To accelerate the search performance, a special data structure is built on top of dataset embeddings. Such a data structure is called **index**. There has been a lot of research in this field and many types of indexes have been evolved. Before choosing an index to apply for a certain task, it is necessary to understand how it operates under the hood since each index serves a different purpose and comes with its own pros and cons.

In the first part of this article series, we looked at kNN and inverted file index structure for performing similarity search. Both methods do not use data compression techniques which might lead to memory issues, especially in cases of large datasets and limited RAM. In this article, we will try to address this issue by looking at another method called **Product Quantization**.

**Product quantization** is the process where each dataset vector is converted into a short memory-efficient representation (called **PQ code**). Instead of fully keeping all the vectors, their short representations are stored. At the same time, product quantization is a lossy-compression method which results in lower prediction accuracy but in practice, this algorithm works very well.

In general, quantization is the process of mapping infinite values to discrete ones.

Firstly, the algorithm divides each vector into several equal parts — **subvectors**. Each of the respective parts of all dataset vectors form independent **subspaces** and is processed separately. Then a clustering algorithm is executed for each subspace of vectors. By doing so, several centroids in each subspace are created. Each subvector is encoded with the ID of the centroid that it belongs to. Additionally, the coordinates of all centroids are stored for later use.

Subspace centroids are also called

quantized vectors.In product quantization, a cluster ID is often referred to as a

reproduction value.

*Note.* In the figures below a rectangle represents a vector containing several values while a square indicates a single number.

As a result, if an original vector is divided into *n* parts, then it can be encoded by *n* numbers — IDs of respective centroids for each of its subvectors. Typically, the number of created centroids *k* is usually chosen as a power of 2 for more efficient memory usage. This way, the memory required to store an encoded vector is *n * log(k) *bits.

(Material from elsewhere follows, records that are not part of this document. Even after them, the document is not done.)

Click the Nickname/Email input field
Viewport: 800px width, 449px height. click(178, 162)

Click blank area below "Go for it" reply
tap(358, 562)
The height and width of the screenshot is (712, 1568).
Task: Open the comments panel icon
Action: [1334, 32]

The collection of all centroids inside a subspace is called a

codebook. Running n clustering algorithms for all subspaces produces n separate codebooks.

## Compression example

Imagine an original vector of size 1024 which stores floats (32 bits) was divided into *n = 8* subvectors where each subvector is encoded by one of *k = 256* clusters. Therefore, encoding the ID of a single cluster would require *log(256) = 8* bits. Let us compare the memory sizes for the vector representation in both cases:

- Original vector: 1024 * 32 bits = 4096 bytes.
- Encoded vector: 8 * 8 bits = 8 bytes.

The final compression is 512 times! This is the real power of product quantization.

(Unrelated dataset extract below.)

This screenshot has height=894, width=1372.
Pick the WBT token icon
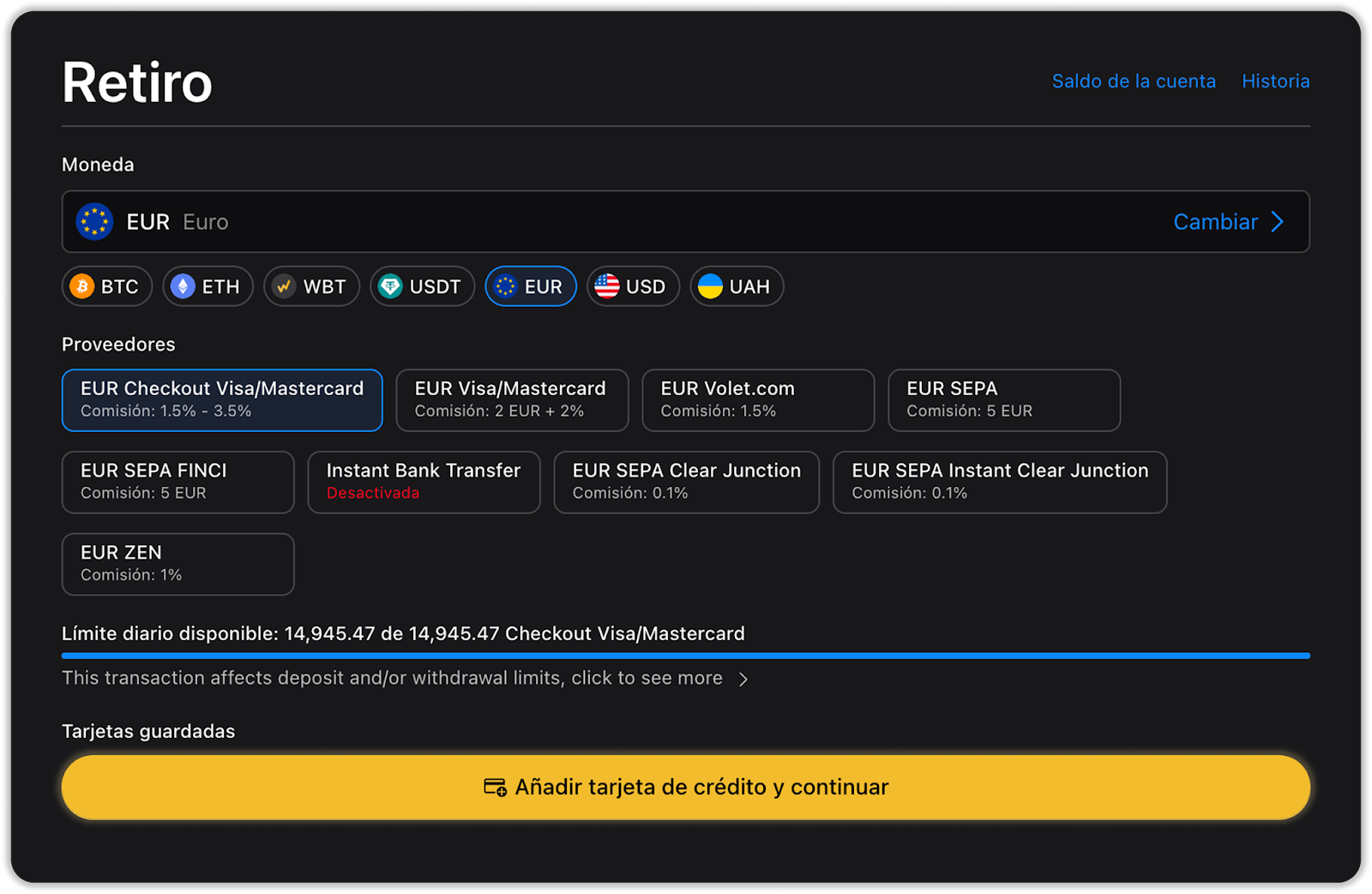click(x=284, y=286)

Here are some important notes:

- The algorithm can be trained on one subset of vectors (e.g., to create clusters) and be used for another one: once the algorithm is trained, another dataset of vectors is passed where new vectors are encoded by using already constructed centroids for each subspace.
- Typically, k-means is chosen as a clustering algorithm. One of its advantages is that the number of clusters
*k*is a hyperparameter that can be manually defined, according to memory usage requirements.

To get a better understanding, let us first have a look at several naive approaches and find out their downsides. This will also help us realize why they should not be normally used.

## Naive approaches

The first naive approach consists of decompressing all vectors by concatenating the corresponding centroids of each vector. After that, the *L2* distance (or another metric) can be calculated from a query vector to all the dataset vectors. Obviously, this method works but it is very time-consuming because the brute-force search is performed and the distance calculation is performed on high-dimensional decompressed vectors.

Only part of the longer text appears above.